__Excerpt__

▬▬▬▬▬▬

New Statesman (London)

29 October 2001

There is no war on terrorism
If there was, the SAS would be  storming the beaches of Florida

By John Pilger

 http://www.johnpilger.com/

If people were not being killed and beginning to starve, the
American attack on Afghanistan might seem farcical. But
there is a logic to what they are doing. Read between the
lines and it is clear that they are not bombing large
numbers of the Taliban's front-line troops. Why? Because
they want to preserve what the US secretary of state, Colin
Powell, calls the "moderate" Taliban, who will join a "loose
federation" of "nation builders" once the war is over. The
moderate Taliban will unite with "elements of the
resistance" in the Northern Alliance, the bomb-planters,
rapists and heroin dealers, who were trained by the SAS and
paid by Washington.


This is known as divide and rule, a strategy as old as
imperialism. It will allow the Americans - they hope - to
reassert control over a region they "lost". Other countries,
such as Pakistan and the neighbouring former Soviet
republics, are being bribed into submission. The "war on
terrorism", with its Rambo raids, is merely a circus for the
folks back home and the media.


It takes me back to the 1980s when Margaret Thatcher
announced there were "reasonable" Khmer Rouge. The aim was
to bolster a Khmer Rouge-led coalition, in exile, which
Washington wanted to run Cambodia and so keep out its recent
humiliator, Vietnam, and the influence of the Soviet
Union. The SAS were sent to train Pol Pot's killers in
Thailand, teaching them how more effectively to blow people
up with landmines.  They got on so well together that when
the United Nations finally turned up, the Khmer Rouge asked
for their old British comrades to join them in the zones
they controlled. The same thing may happen in Afghanistan
when the UN turns up as the facilitator for America
"building" an obedient regime.


Among the international relations academics who provide the
jargon and apologetics for Anglo-American foreign policy,
divide and rule is known as "containment". The aim is to
destroy the capacity of nations to challenge US dominance
while allowing their regimes to maintain internal order. The
nature of the regime is irrelevant. Thus, people all over
the world have been divided, ruled and "contained", often
violently: the destruction of Yugoslavia is a recent
example; the territory administered by the Palestinian
Authority is another.


Real reasons for the actions of great power are seldom
reported. A morality play is preferred. When George Bush
Senior attacked Panama in 1990, he was reportedly "smoking
out" General Noriega, "a drug runner and a child
pornographer". The real reason was not news. The Panama
Canal was about to revert to the government of Panama, and
the US wanted a less uppity, more compliant thug than
Noriega to look after its interests once the canal was no
longer officially theirs.

▬▬▬▬▬▬

__Written problem A__
Name every real person the article on the war on terrorism mentions by name in its paragraphs, leaving out the byline.
__Written problem B__
Repeat word for word the part of the article on the war on terrorism that begins at the words "It takes me" and ends after the words "an obedient regime.".
None of the listing is needed here.

▬▬▬▬▬▬

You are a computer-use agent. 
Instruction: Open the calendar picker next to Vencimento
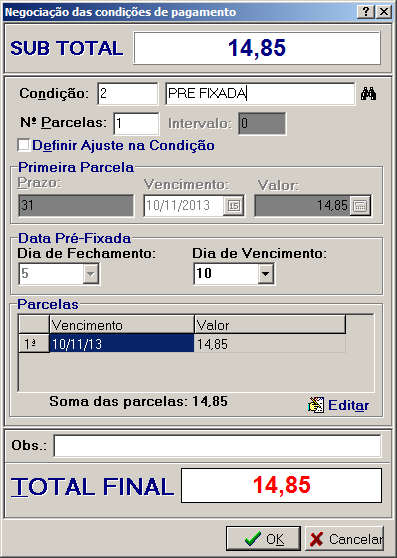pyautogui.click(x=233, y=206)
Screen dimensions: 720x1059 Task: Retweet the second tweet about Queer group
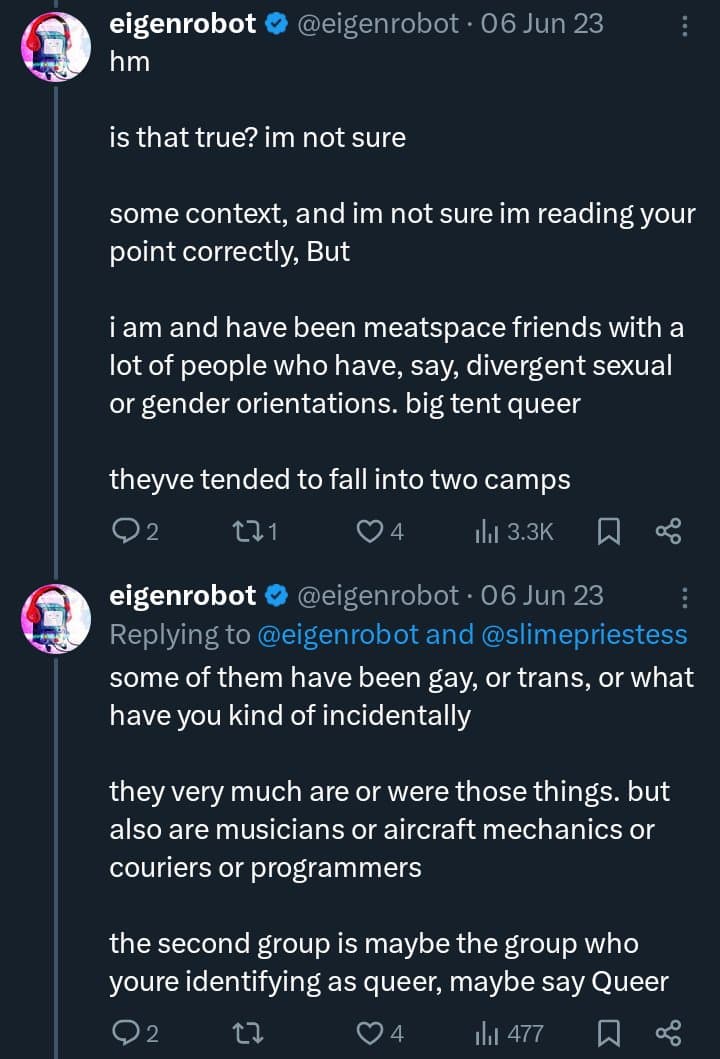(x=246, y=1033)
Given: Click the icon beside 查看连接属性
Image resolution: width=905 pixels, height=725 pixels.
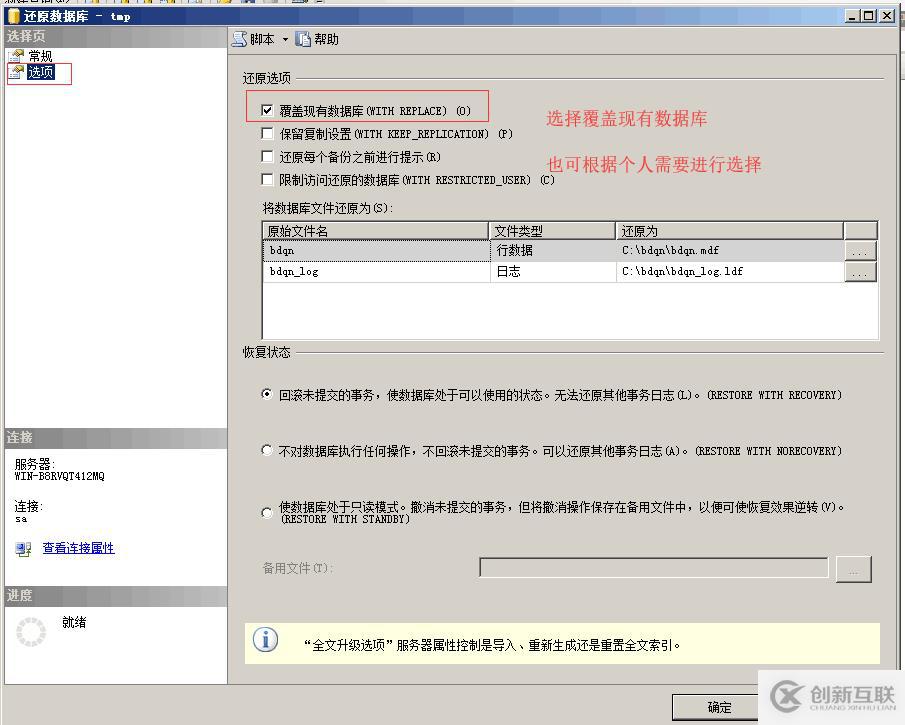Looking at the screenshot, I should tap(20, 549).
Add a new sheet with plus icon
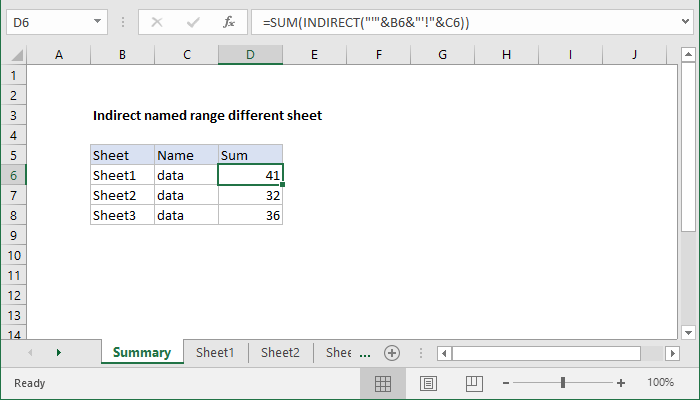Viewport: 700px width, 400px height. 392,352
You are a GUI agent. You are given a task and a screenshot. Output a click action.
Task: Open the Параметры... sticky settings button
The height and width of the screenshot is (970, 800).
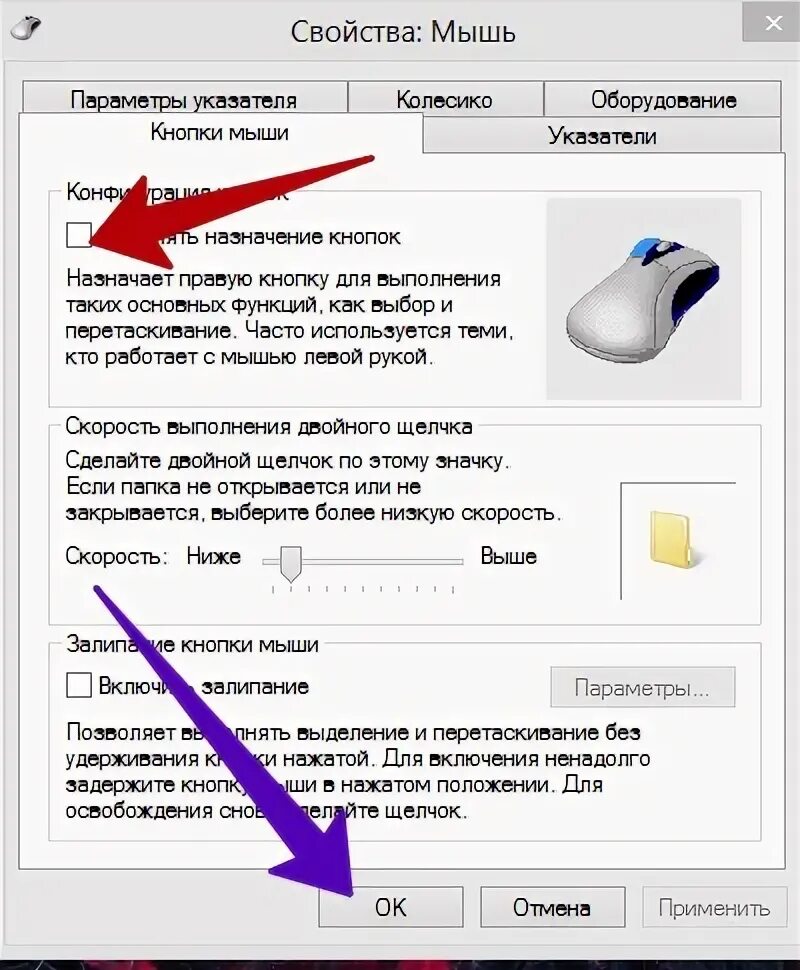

▬▬▬▬▬▬

__Task answer A__
Colin Powell, Margaret Thatcher, Pol Pot, George Bush Senior, General Noriega

__Task answer B__
It takes me back to the 1980s when Margaret Thatcher
announced there were "reasonable" Khmer Rouge. The aim was
to bolster a Khmer Rouge-led coalition, in exile, which
Washington wanted to run Cambodia and so keep out its recent
humiliator, Vietnam, and the influence of the Soviet
Union. The SAS were sent to train Pol Pot's killers in
Thailand, teaching them how more effectively to blow people
up with landmines.  They got on so well together that when
the United Nations finally turned up, the Khmer Rouge asked
for their old British comrades to join them in the zones
they controlled. The same thing may happen in Afghanistan
when the UN turns up as the facilitator for America
"building" an obedient regime.